REQUIRED ACTION: Copy all the records exactly; the complete set is the expected result.

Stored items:
--- START ---

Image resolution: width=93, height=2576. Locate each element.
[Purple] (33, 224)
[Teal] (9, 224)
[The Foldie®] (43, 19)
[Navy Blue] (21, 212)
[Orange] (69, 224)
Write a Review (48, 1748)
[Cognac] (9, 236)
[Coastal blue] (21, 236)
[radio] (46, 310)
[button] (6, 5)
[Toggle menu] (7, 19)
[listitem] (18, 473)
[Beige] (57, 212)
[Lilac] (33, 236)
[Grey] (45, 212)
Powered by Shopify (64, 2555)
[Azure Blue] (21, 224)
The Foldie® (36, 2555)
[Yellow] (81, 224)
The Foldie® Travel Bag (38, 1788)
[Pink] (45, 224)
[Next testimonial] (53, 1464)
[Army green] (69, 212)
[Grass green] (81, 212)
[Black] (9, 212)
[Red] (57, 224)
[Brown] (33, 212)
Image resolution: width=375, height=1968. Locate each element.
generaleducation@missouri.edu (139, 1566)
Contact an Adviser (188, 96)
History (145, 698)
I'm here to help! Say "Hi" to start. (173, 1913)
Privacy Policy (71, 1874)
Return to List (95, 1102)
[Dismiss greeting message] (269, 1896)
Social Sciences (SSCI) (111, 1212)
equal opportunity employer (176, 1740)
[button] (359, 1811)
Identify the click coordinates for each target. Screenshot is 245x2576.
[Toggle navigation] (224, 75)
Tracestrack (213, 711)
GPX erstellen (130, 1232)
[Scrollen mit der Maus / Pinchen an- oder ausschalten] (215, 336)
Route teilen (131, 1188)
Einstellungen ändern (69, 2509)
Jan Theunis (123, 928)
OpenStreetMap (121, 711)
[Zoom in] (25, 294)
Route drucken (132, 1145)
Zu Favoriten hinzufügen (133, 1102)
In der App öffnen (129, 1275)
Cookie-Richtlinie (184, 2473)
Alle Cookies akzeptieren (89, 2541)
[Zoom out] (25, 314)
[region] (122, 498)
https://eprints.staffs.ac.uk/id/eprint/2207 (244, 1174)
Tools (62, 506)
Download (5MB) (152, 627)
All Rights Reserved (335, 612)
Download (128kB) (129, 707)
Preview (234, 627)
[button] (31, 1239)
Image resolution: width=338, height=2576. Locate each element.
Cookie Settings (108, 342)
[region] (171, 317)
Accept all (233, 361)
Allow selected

--- END ---

TASK RESPONSE:
Image resolution: width=93, height=2576. Locate each element.
[Purple] (33, 224)
[Teal] (9, 224)
[The Foldie®] (43, 19)
[Navy Blue] (21, 212)
[Orange] (69, 224)
Write a Review (48, 1748)
[Cognac] (9, 236)
[Coastal blue] (21, 236)
[radio] (46, 310)
[button] (6, 5)
[Toggle menu] (7, 19)
[listitem] (18, 473)
[Beige] (57, 212)
[Lilac] (33, 236)
[Grey] (45, 212)
Powered by Shopify (64, 2555)
[Azure Blue] (21, 224)
The Foldie® (36, 2555)
[Yellow] (81, 224)
The Foldie® Travel Bag (38, 1788)
[Pink] (45, 224)
[Next testimonial] (53, 1464)
[Army green] (69, 212)
[Grass green] (81, 212)
[Black] (9, 212)
[Red] (57, 224)
[Brown] (33, 212)
Image resolution: width=375, height=1968. Locate each element.
generaleducation@missouri.edu (139, 1566)
Contact an Adviser (188, 96)
History (145, 698)
I'm here to help! Say "Hi" to start. (173, 1913)
Privacy Policy (71, 1874)
Return to List (95, 1102)
[Dismiss greeting message] (269, 1896)
Social Sciences (SSCI) (111, 1212)
equal opportunity employer (176, 1740)
[button] (359, 1811)
Identify the click coordinates for each target. Screenshot is 245x2576.
[Toggle navigation] (224, 75)
Tracestrack (213, 711)
GPX erstellen (130, 1232)
[Scrollen mit der Maus / Pinchen an- oder ausschalten] (215, 336)
Route teilen (131, 1188)
Einstellungen ändern (69, 2509)
Jan Theunis (123, 928)
OpenStreetMap (121, 711)
[Zoom in] (25, 294)
Route drucken (132, 1145)
Zu Favoriten hinzufügen (133, 1102)
In der App öffnen (129, 1275)
Cookie-Richtlinie (184, 2473)
Alle Cookies akzeptieren (89, 2541)
[Zoom out] (25, 314)
[region] (122, 498)
https://eprints.staffs.ac.uk/id/eprint/2207 (244, 1174)
Tools (62, 506)
Download (5MB) (152, 627)
All Rights Reserved (335, 612)
Download (128kB) (129, 707)
Preview (234, 627)
[button] (31, 1239)
Image resolution: width=338, height=2576. Locate each element.
Cookie Settings (108, 342)
[region] (171, 317)
Accept all (233, 361)
Allow selected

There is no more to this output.